Eye on Security

By now, chief information officers throughout the federal government clearly understand the importance of network security. Between the 2002 E-Government Act and the President's Management Agenda, and the relentless quarterly evaluations by the Office of Management and Budget, no agency is immune to the constant quest for more effective network security. It can only become more important as large contracts consolidate and integrate telecommunications throughout government, making interconnections between systems more complex and vulnerable. Consider, for example, the Federal Technology Service's Networx or the Homeland Security, Justice and Treasury departments' joint Integrated Wireless Network.

To ensure that networks are secure, agencies must comply with the Federal Information Security Management Act, which is part of the

E-Government Act. FISMA sets guidelines for making federal networks secure, with the goal of zero downtime and zero incidents that interrupt agency business. The bottom line is to ensure that networks are available and that data is confidential and reliable.

FISMA has done a great deal to impress the importance of network security on agencies, and many have made great strides, says Karen Evans, administrator of OMB's Office of E-Government and Information Technology.

But even with compliance on the rise, there is much more to be done. For the past two years, OMB has focused on getting 90 percent of agencies' systems certified and accredited-a goal it has yet to reach. In the summer of 2004, Evans says, about 70 percent were secure. Although that number fell short of the 90 percent goal, it was drastically better than the 26 percent compliance rate of three years ago, she notes.

Evans says federal leaders should first realize that there is no "one thing" agencies can do to reach their goal. Instead, as explained in FISMA, security is about implementing a methodical, risk-based approach.

"That means every management decision you make has to be risk-based and cost-effective," Evans says. "Every recommendation you make is a balance of how much risk you're willing to take to provide that service."

The Transportation Department is ahead of the curve on network compliance. Getting there hasn't been easy, but the hard work is paying off, says Lisa Schlosser, the agency's chief information security officer and associate CIO for investment management.

From a management standpoint, success rests on executive leadership and buy-in, Schlosser says. Transportation leaders made FISMA and other OMB security requirements part of the performance plan and performance metrics to ensure compliance down the line.

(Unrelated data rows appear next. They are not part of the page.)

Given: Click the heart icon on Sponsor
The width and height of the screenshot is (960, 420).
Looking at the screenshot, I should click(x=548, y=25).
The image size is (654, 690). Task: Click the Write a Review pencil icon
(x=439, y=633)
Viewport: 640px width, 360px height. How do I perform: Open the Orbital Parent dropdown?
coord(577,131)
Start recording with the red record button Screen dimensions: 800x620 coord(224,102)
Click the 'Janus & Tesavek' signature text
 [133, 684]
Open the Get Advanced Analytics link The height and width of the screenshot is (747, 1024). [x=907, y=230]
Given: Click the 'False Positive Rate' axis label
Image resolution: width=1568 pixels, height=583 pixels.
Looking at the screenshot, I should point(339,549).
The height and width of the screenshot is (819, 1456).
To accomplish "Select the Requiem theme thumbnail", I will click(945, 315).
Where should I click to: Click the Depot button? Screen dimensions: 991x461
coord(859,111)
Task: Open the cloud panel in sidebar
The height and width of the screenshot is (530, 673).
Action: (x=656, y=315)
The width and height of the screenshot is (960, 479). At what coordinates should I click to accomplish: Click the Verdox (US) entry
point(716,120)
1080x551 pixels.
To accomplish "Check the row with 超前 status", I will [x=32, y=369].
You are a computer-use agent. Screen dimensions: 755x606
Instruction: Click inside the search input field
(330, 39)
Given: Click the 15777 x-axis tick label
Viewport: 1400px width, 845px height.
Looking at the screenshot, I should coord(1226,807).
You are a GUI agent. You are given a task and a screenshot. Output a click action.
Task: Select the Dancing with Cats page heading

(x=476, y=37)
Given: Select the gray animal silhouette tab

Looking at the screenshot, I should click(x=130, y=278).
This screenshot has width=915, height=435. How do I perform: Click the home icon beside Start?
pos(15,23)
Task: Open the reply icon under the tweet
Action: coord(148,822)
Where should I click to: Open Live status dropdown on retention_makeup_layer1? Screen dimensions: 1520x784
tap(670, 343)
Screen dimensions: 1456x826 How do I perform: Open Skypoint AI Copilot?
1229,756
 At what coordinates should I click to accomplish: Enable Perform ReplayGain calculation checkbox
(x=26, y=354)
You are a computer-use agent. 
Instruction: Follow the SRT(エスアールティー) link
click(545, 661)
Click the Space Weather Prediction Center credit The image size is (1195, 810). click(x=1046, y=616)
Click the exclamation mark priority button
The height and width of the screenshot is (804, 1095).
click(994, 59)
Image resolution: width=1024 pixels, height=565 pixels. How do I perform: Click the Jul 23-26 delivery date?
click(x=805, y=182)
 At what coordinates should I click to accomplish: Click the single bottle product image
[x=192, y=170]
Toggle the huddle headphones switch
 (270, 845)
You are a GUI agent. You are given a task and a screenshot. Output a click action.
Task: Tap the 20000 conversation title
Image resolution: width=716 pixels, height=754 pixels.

As challenging as the managerial side of the equation may be, the technical side is far more complex. The National Institute of Standards and Technology has developed Federal Information Processing Standard 199, a security categorization that should be the first step in risk assessment, says Ron Ross, NIST's project leader for FISMA implementation. The standard helps agencies categorize each system in terms of having a low, medium or high impact on the agency's mission. "It allows agencies to focus their scarce information security resources in the most important areas," he says.

NIST has developed other security-related guidelines building on FIPS 199. One will define the security controls needed to protect each category of system, Ross says.

Commercial software can greatly help network security. With an automated vulnerability remediation or scanning tool, for example, agencies can conduct enterprisewide vulnerability scanning.

"If you are going to invest in any tool to improve your program and minimize your network risks, implement an enterprise vulnerability testing and remediation software solution," she says. "They aren't that expensive, and you get the most bang for your buck." In fact, two are free-Nessus (www.nessus.org) and Microsoft Baseline Security Analyzer. These can help agencies discover all devices on a network, many of which they might not have known existed, says Jeff Harrell, product marketing manager at nCircle, a San Francisco-based provider of vulnerability management solutions, such as the FISMA Compliance Solution. Other vendors offering FISMA compliance tools include AppScan, WatchWire, Preventys and BindView.

"Once they know what's out there, they can find out what kind of shape they are in and what kind of vulnerabilities they have, and then compare that information to the policies they set in place," he says. "For example, maybe all your Windows machines should be running Microsoft XP ServicePack 2. This type of software would show you that all your machines are running ServicePack2 except five. Then you can fix those machines."

Other vulnerability remediation tools include QualysGuard from Qualys Inc., Class 5 Automated Vulnerability Remediation (AVR) from Secure Elements Inc., Hercules from Citadel and McAfee's Entercept.

Tools that check security configurations are useful in setting the required baseline configurations on all technology. These are free from the Center for Internet Security (www.cisecurity.org), as well as from Microsoft and others.

To track progress on FISMA metrics, the Transportation Department uses an enterprise security portal, which provides a "dashboard" approach. "I can sit at my desk . . . and determine where we were last week in meeting our certification and accreditation goals all the way through which assets are being patched and which aren't," Schlosser says. Vendors offering enterprise security portals include LURHQ and NetForensics.

Evans believes using FISMA compliance tools, studying the regulations and applying old-fashioned diligence will go a long way toward increasing the level of network compliance. "This year's goal again," she says, "is to have 90 percent of all IT systems properly secure."